If you think it’s too soon for the 8K era, it’s largely down to the business reality of surviving in the TV market.
“8K is happening relatively shortly after the introduction of 4K, so it might put people off upgrading to 4K,” says Gagnon, but the profit margin compresses so fast that hardware manufacturers need to look beyond 4K as soon as possible.
However, a lack of 8K content means this resolution revolution won’t be quick. Film directors are beginning to use a new 8K camera called the Red Weapon, but the main source of 8K content won’t come along until the Tokyo Olympics in 2020, which Japanese state broadcaster NHK plans to film and transmit domestically in 8K resolution.

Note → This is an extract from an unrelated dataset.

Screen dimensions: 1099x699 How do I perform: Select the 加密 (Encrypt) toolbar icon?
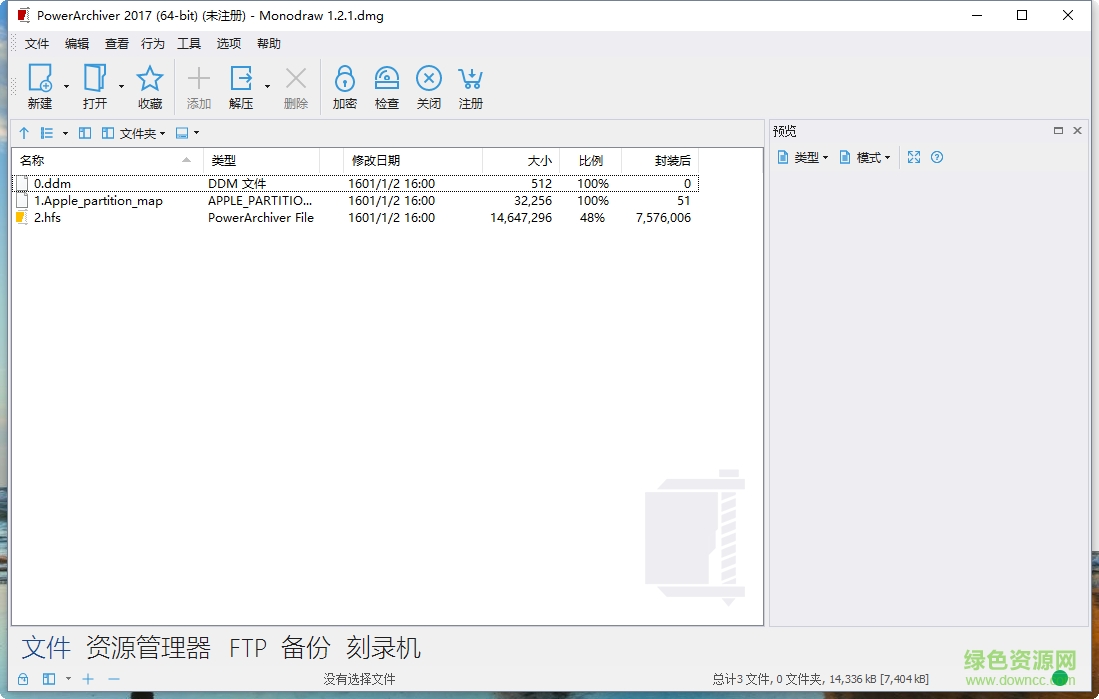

It may seem like a big step too soon for many, but the jump from 4K to 8K is only about giving TVs the same pixel density as the phone you stare at every day.

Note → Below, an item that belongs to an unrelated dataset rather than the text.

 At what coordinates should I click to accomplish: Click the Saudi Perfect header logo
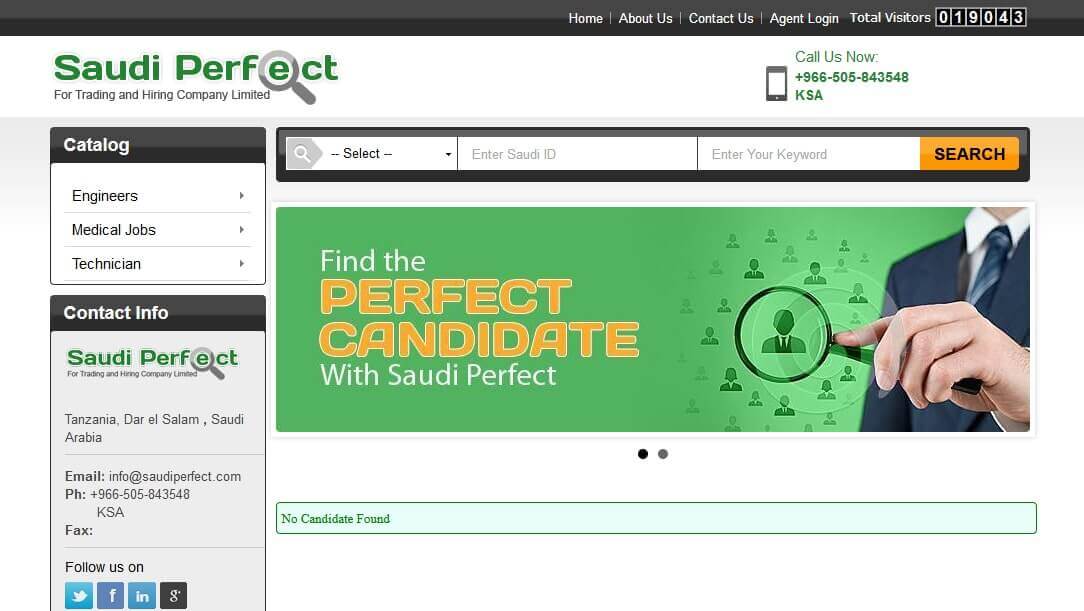(195, 76)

However, for those after perfection there is one catch; OLED TVs don’t come with 8K resolution just yet, so if you want both ultra-slim and ultra-detailed, you’re going to have to take a long-term view.
But for most of us, ultra-slim TV screen is already a giant leap forward in home entertainment. For years we’ve all wanted flatter, better, higher resolution TVs, but by the time 2017 is over, there probably won’t be much tech left for TV designers to explore.
Near to LG’s so-called “wallpaper” TV exhibit at CES was a 10 metre-wide tunnel completely plastered in OLED TVs that together showed entrancing images of the universe in motion. Can LG make OLED tech go mainstream?
Short for organic light-emitting diode, OLED is essentially a new – and more expensive – way of creating light for a TV. The depth ofLG’s Signature W OLED TV (the “W” stands for wallpaper) is just 2.57mm thin.
It’s hard to tell in an exhibition centre, but the Signature W OLED TV seemed to have at least as impressive colours and deep blacks as LG’s other OLED TVs.
With that in mind LG also announced its far more affordable (and not quite as slim) OLED E7 and LG Signature OLED G7 TVs in January, but the future of OLED technology really depends not on what LG does, but on what other TV brands do.
OLED panels are manufactured only by LG, which desperately needs more customers if it’s to expand production in South Korea.
Sony has announced that it will also sell OLED TVs in 2017, with the panels sourced from LG. The Sony Bravia A1 Series OLED TVs will go on sale in spring in 55-inch, 65-inch and 77-inch screen sizes.
“Sony has a historic brand in television and does a lot of advertising, so there will be heightened interest in OLED,” says Jack Wetherill, senior market analyst at Futuresource Consulting, which says that one million OLED TVs were sold last year.
“Having an extra brand pushing it will be good, but Sony only has about five per cent of the global TV market, so in terms of global share it’s quite small.”